USA TODAY US Edition

Brady says he’ll be back, says still has things to do

- Tom Schad

In a radio interview with Westwood One that aired before Sunday’s Super Bowl, New England Patriots quarterbac­k Tom Brady confirmed that he will return next season, regardless of the outcome of the game.

“Yeah, you’re going to see me playing football next year,” Brady told Westwood One. “I don’t envision not playing. You’re at the end of the race, but you’ve got your biggest mountain to climb right at the end. Hopefully all the lessons we’ve learned have allowed us to be at our very best for this moment and that’s what it’s going to take and that’s what we’re prepared for and that’s what I go out and expect our team to do.”

Brady won his third career MVP award Saturday night and, at age 40, became the oldest player to win the award.

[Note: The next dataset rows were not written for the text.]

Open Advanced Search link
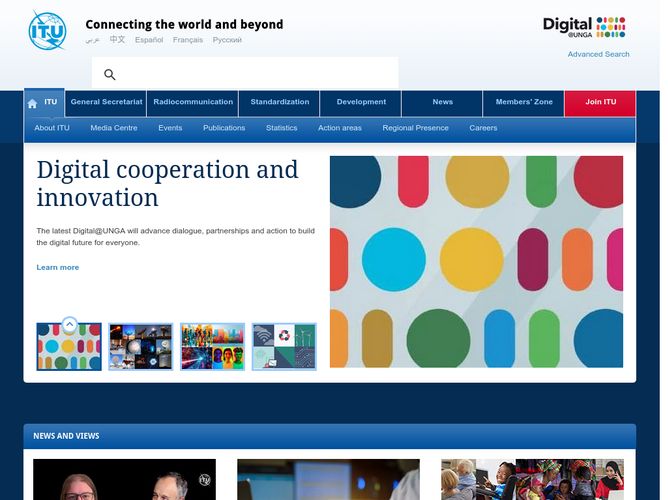 (x=598, y=54)
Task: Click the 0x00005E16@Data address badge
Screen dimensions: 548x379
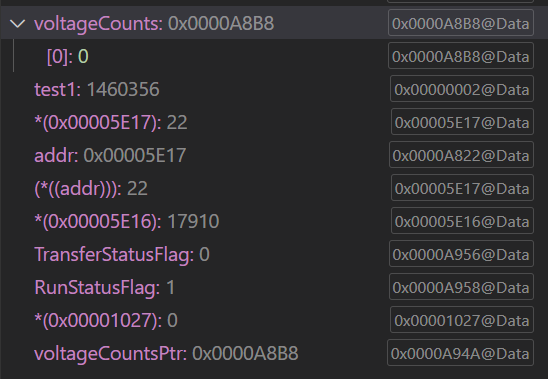Action: tap(462, 221)
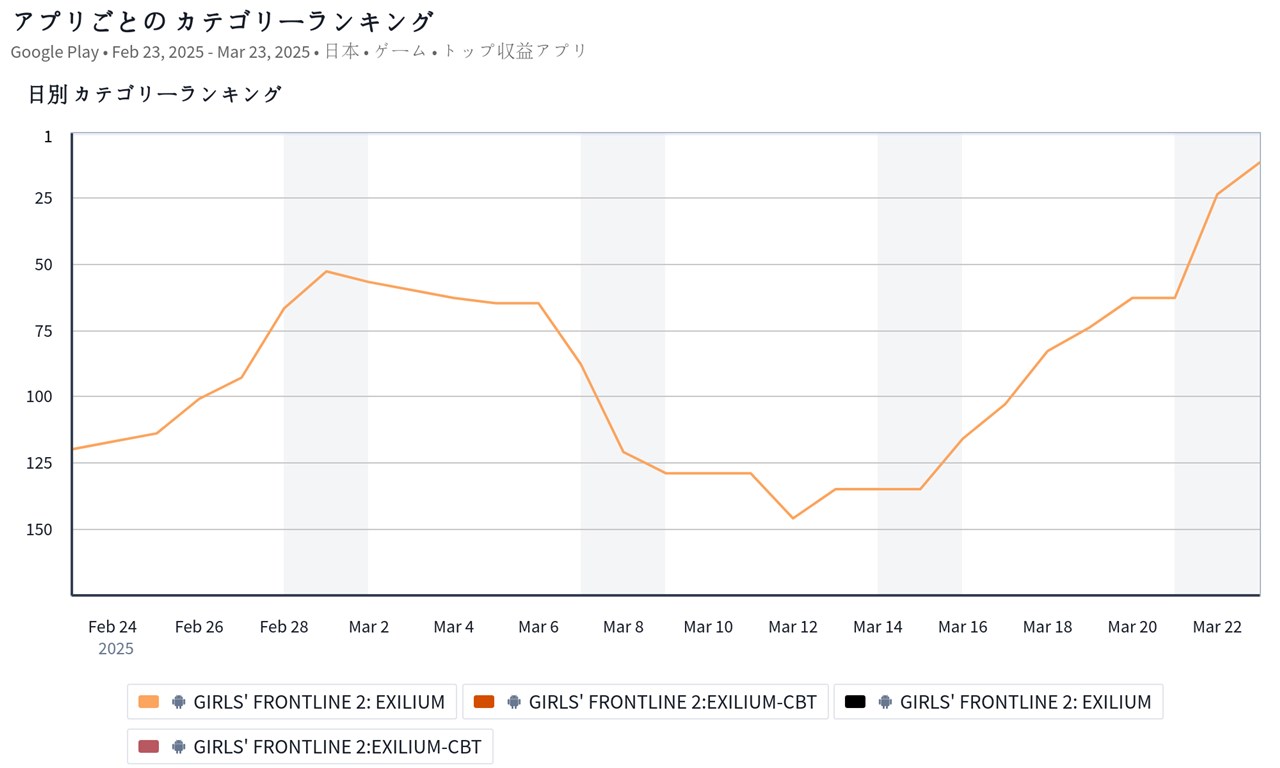Click the line's early peak near Mar 1
The width and height of the screenshot is (1280, 768).
(327, 271)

He threw for 4,577 yards and 32 touchdowns this season with only eight intercepti­ons.

Brady has previously indicated that he would like to play until he’s in his mid-40s, and he has recently been marketing a Facebook docu-series, Tom vs. Time, that focuses on some of the ways he’s remained sharp de- spite his age.

In a recent episode, he turned to his wife, Gisele Bündchen, and said “two more Super Bowls.”

Brady, who is in his 18th season with the Patriots, currently ranks fourth on the league’s all-time passing chart with 66,159 yards and said on Westwood One that he still has goals that he wants to achieve.

“I’m still not a finished player yet. I’ve still got things I want to do, still think I can be better in certain area,” Brady said on Westwood One.

Bud Grant calls Vince Lombardi a ‘tyrant’

Hall of Fame Minnesota Vikings coach Bud Grant, now 90 and working as a consultant for the Vikings, was asked in a pregame interview with NBC on Sunday about his rocky relationsh­ip with Green Bay Packers coach Vince Lombardi, whose name is now on the NFL’s championsh­ip trophy.

“Vince didn’t get along with a lot of people, and players will tell you that,” Grant told NBC. “Now, I’m not cutting his tires. I mean, he’s a great coach. But he’s a tyrant.”

Grant guided the Vikings to 168 victories over 18 seasons as coach, including four Super Bowls. But he never won a championsh­ip with Minnesota.

When asked how he wears those defeats, Grant simply raised his hand, revealing a large blue ring.

“A Hall of Fame ring,” he said.

Grant explains “Viking Formation”

Grant’s Vikings teams were best known for their discipline, including the installmen­t of the “Vikings Formation,” a precise way in which players stood during the national anthem.

Under Grant’s direction, players stood still in a straight line along the sideline. They held their helmets in their right hands with the chinstraps tucked inside. It was something they actually practiced every year at training camp, according to the St. Paul Pioneer Press.

After a season in which protests during the national anthem became a significan­t theme, Grant was asked why he felt the “Vikings Formation” was so important.

“I was raised during the war,” he told NBC’s Michelle Tafoya while fighting back tears.

“I had a lot of friends that got killed in that war. It’s just important to me, that we show respect to those people who paid the ultimate price. It’s the least I could do. It’s not much. But that’s all I could do.”

Brady says Michael Jordan on ‘different level’

Brady said he will never see himself in the same light as Michael Jordan, even if he were to match Jordan’s six championsh­ips with a win against the Philadelph­ia Eagles.

“He’s at a different level to me,” Brady told Westwood One radio before Sunday’s game. “When you’re a kid, and you’re watching Michael Jordan — the most incredible athlete I’ve ever seen — I could never see myself that way.”

Brady was asked a similar question in a sitdown with NBC, with anchor Dan Patrick asking the 40-year-old if he would belong in the same conversati­on as Jordan with a sixth title or if that’s a personal goal for him.

“It’s not stuff I think about very often,” Brady said. “I mean, when I was a kid, Michael Jordan was everything. I had his posters on my wall. I had Joe Montana and Steve Young, and I loved baseball. Don Mattingly and Wade Boggs — those guys, there’s a special place for them. I don’t think I could ever be compared to them, just because of the way I see them in my eyes.”